Apparently women across the pond can't hold their own when it comes to this silly little wheat treat. A study shows that it's due to the fact that
A. It's a man's drink
B. The opaque color turns them off.

I did a study of my own and found that it's really due to the fact that
A. Beer is disgusting
B. It's news to me if certain fluids are being neglected for consumption by women simply due to opaqueness.

Read statement B over again if you have to.
There ya go.

They also found that girls being complete morons may also have something to do with it:
"And a third opt for drinks that are served in attractive glasses, have the right image or are popular with their friends"

Que the eye-roll
If you happen to be a female, over the age of 22 and live in Manhattan - don't even think about ordering a Cosmopolitan.
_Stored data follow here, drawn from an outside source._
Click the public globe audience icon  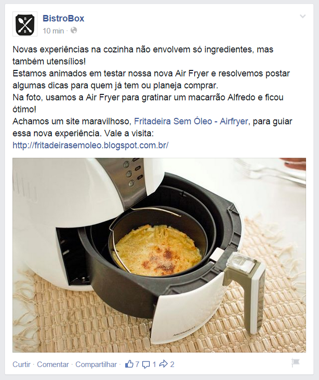[73, 30]

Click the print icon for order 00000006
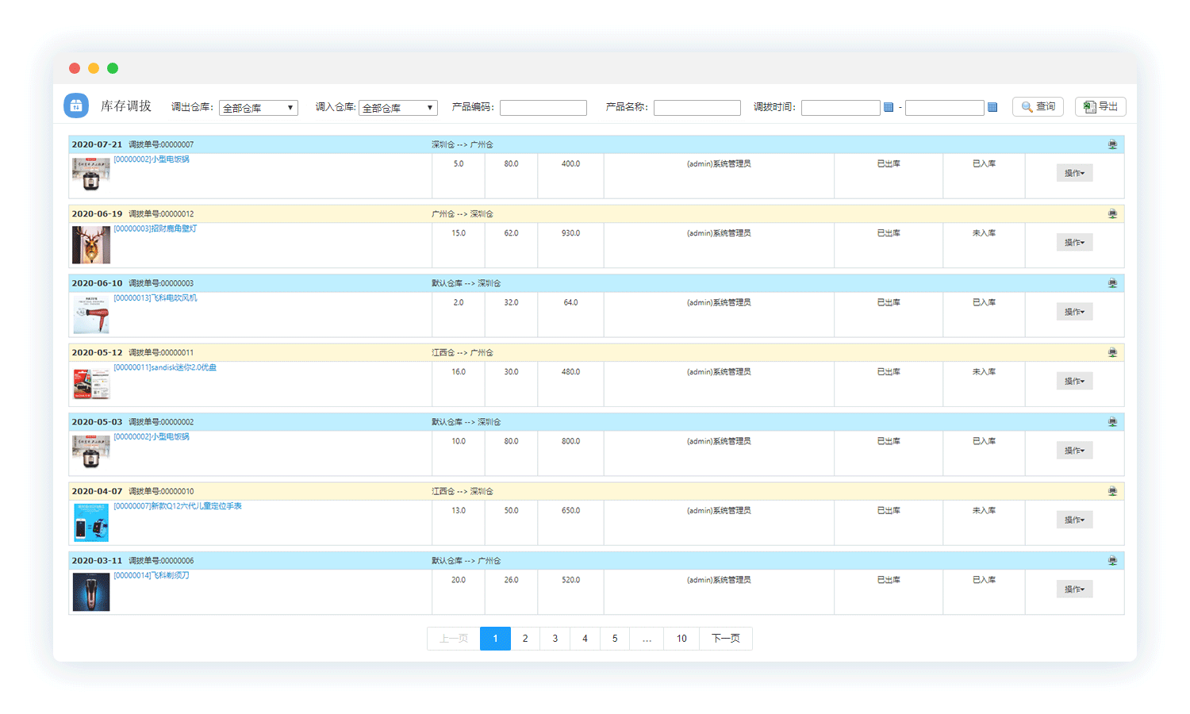(1112, 561)
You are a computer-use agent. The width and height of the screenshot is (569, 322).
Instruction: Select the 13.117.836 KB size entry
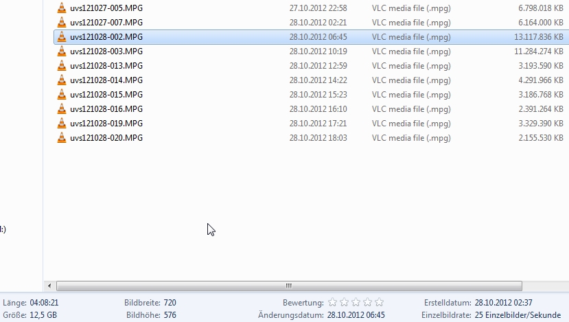[539, 37]
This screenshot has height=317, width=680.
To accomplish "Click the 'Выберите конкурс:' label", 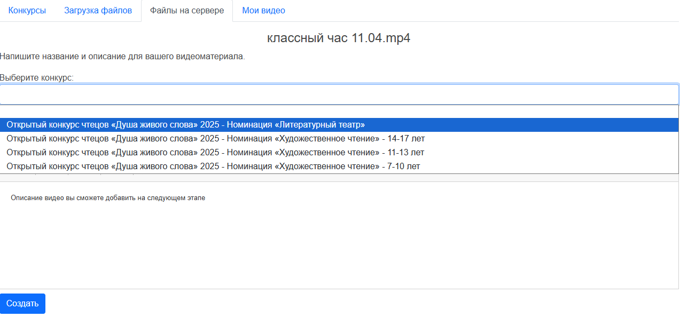I will tap(37, 78).
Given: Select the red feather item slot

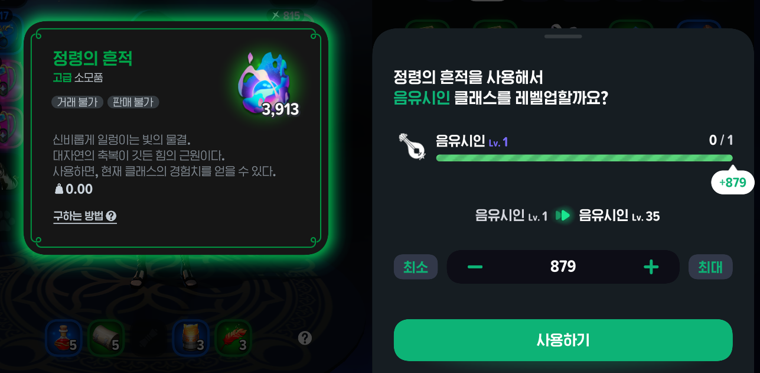Looking at the screenshot, I should tap(233, 338).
You aren't Carrie Bradshaw and it's probably too strong for you anyway.
See an example of this let-down "high profile image" of a drink below:

^Cosmopolitan^
Who decided to do this to alcohol? I don't know whether to drink it or buy a ticket and wait in line to ride it.

When I do decide to grace a New York City bar with my ubiquity I always get the same thing:
Dirty Martini - extra dirty, with an extra shot of olive juice on the side.
I know, I know - a total bitch drink and it usually takes me about 3 minutes to order it with all it's trimmings and specifications.
Only problem is: I've never been able to maneuver the martini glass properly.
What a terrible idea.

I always spill it all over the table and my pinky gets extremely confused and stubbornly insists on sticking out. It's a nightmare. But - because I'm the coolest chick ever, I now order it in a bourbon or whiskey glass:
^yep that's right. It's the perfect glass for me. I won't spill it anywhere, they usually give you more because of it's size and it sends the perfect message to the masses of men lining up around me:
"I drink from a respectable glass so it's clear that I'm not a colossal high-maintenance pain in the ass. You get the cab, I'll be there in a minute"
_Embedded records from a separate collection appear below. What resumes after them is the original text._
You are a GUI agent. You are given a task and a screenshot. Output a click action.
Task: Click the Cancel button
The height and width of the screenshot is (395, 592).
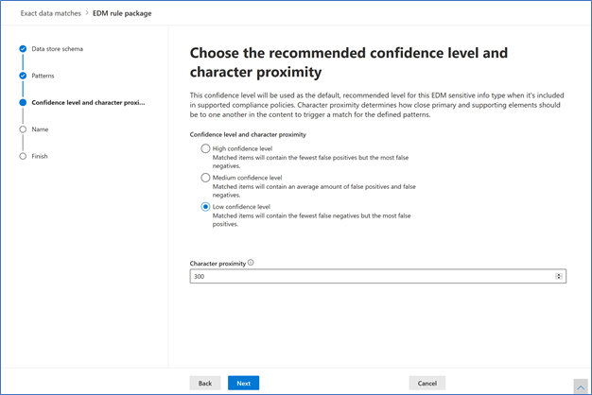[427, 383]
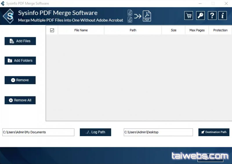Open the key activation icon
The height and width of the screenshot is (164, 232).
(x=200, y=16)
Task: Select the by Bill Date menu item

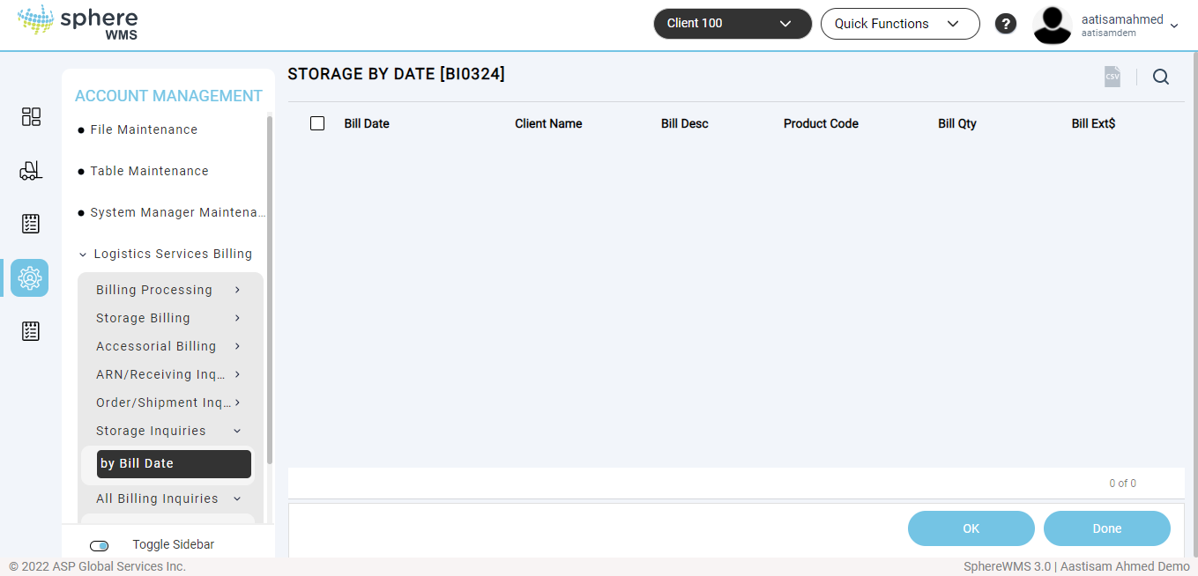Action: pos(174,464)

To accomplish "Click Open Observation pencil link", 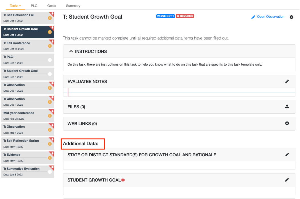I will click(x=268, y=17).
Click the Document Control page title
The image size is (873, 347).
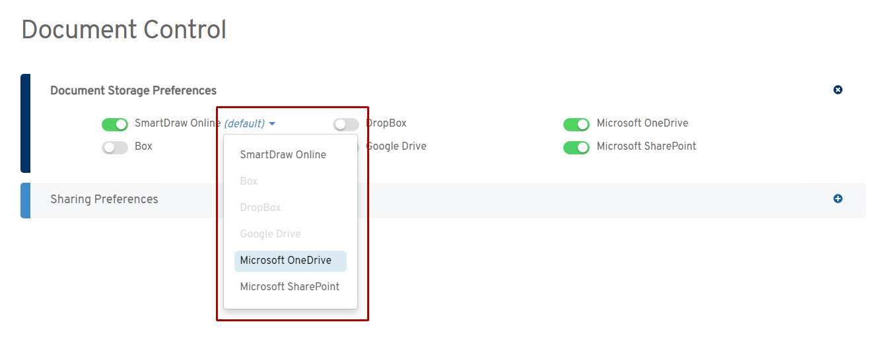coord(123,30)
Boycott the Clear Beer trade ladies n' gentleman! If it didn't work for the Pepsi Co. it most certainly won't work for you either.

Thursday, March 19, 2009

Really? No Way.

Frustration sets in as the world's most obvious conclusion has been proven by world's most useless study:
Click below to read:
Being Financially Secure Eases Worry & Stress

Christ on a muffin - I'm going to have to stop reading the news.

"Tayla Miron-Shatz, a postdoctoral research fellow at Princeton University, said that in a study involving women, those who concentrated much of their thinking on financial matters were much less likely to be happy with their lives"
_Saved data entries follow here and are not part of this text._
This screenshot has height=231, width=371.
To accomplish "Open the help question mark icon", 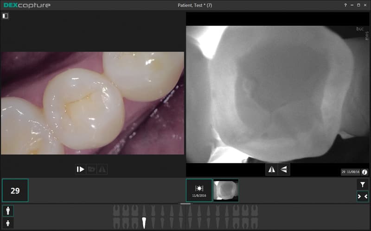I will [x=345, y=5].
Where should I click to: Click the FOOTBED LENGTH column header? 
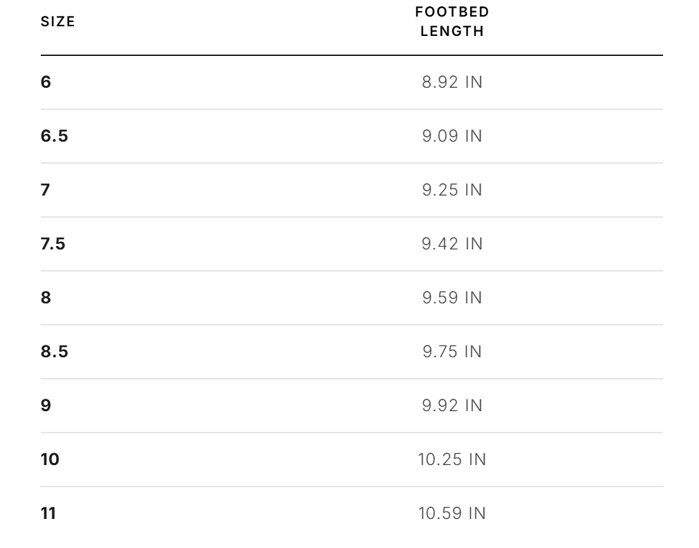pos(452,21)
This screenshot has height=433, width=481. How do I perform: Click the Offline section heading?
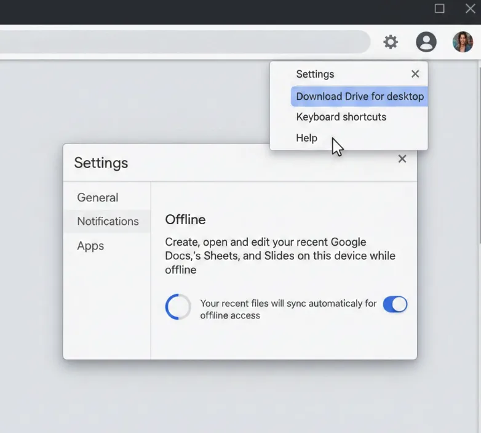pyautogui.click(x=185, y=219)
Methinks you best go back to Princeton and get your money back Ms. Shatz

Can you guess which journal published this gold nugget of research?
The Journal of Judgment and Decision Making
I'm serious.  This journal actually exists.  I can't make this stuff up - despite what you may have heard, I'm not that talented.

So we're essentially saying that money can buy happiness. Most people will tell you with a slight smile on their face while they shake their heads "No, it most certainly cannot". Yea. OK. That's just something poor people say.

Money can buy you lots of things!

It can buy you a roller coaster..
^See? Look how happy everyone is. Nobody could be upset or angry on one of those things.

It can buy me my all-time favorite snack food...

Ohhhhhhh SnV chips - so good to me.
Little salty saviors in a bag.  The world could be falling apart all around me and I'm good as gold - so long as I have these suckers on hand.  

It can even buy you a baby if you happen to be cursed with a shotty reproductive system. 

I hear they keep their value if the eyes stay blue.

Now...I'd prefer to live in a classless society where healthcare and education was on a common ground for everyone to obtain - but until they stop paying these post doctoral researching pieces of garbage loads of money for their hours of useless, intellect-depraved labor - I really don't see my idealistic society coming to a head.  I'm gonna need some more time.

I guess I'll just wait it out.  
You assholes just let me know when you're ready.